Después de casi un año....

Qué bien poder tener un poco de tiempo para escribir un poco y subir algunas cosillas.

Hoy quiero empezar escribiendo sobre Manuel Sonseca, Ricky Dávila, Marta Soul o Carlos Sanva, casi nada o casi todo, como se suele decir.


MANUEL SONSECA

La moda es el enemigo de la libertad.

En todo arte existen unos periodos “a la mode”.

En fotografía, por ejemplo, hay en este momento una especie de rivalidad ( entre críticos no entre autores ) con respecto a la fotografía llamada pura, es decir el reportaje en blanco y negro y la fotografía plástica, esto es, las nuevas tendencias “artísticas”, a menudo en grandes copias en color, mostrando con estética ideas conceptuales.

Y mientras tanto, algunos individuos permanecen ferozmente independientes : es el caso, por ejemplo en España, de Manuel Sonseca, quien desde el inicio de su pasión por la toma fotográfica, hace lo que siente, así, sólo para él y para nosotros, no para estar a la moda.

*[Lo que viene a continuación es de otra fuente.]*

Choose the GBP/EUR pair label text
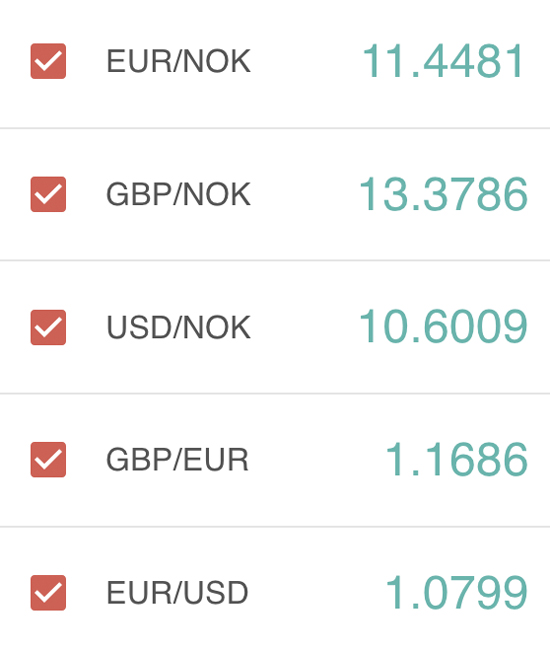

Hombre tranquilo pero angustiado, inteligente y sensual, pasea su mirada por todas partes y se encuentra con una imagen que le sirve de espejo emotivo. Fotografía poco pero lo justo ( el tiro con arco ZEN, clave de …. ¡ la fotografía ! ) y, aun a riesgo de parecer pasado de moda, él es poeta. Sus imágenes vividas : un pasillo en el Metro, un brazo en una ventana de Lisboa ; de una gran poética, humilde y justa.

……………...

Sonseca ha sabido comprender el papel terapéutico de la fotografía, que consiste no en ajustar la nitidez ( la mayoría de la gente lo hace, creyendo así encontrar la nitidez en su vida ), sino en sentir el paso del tiempo y llegar ¡ oh milagro ! a percibirlo fotografiándolo. Únicamente la soledad puede permitir tal agudeza; lejos de las modas, lejos de lo decorativo. Lejos de lo perfecto, para llegar plenamente al corazón de este tránsito en la tierra que es nuestra corta vida.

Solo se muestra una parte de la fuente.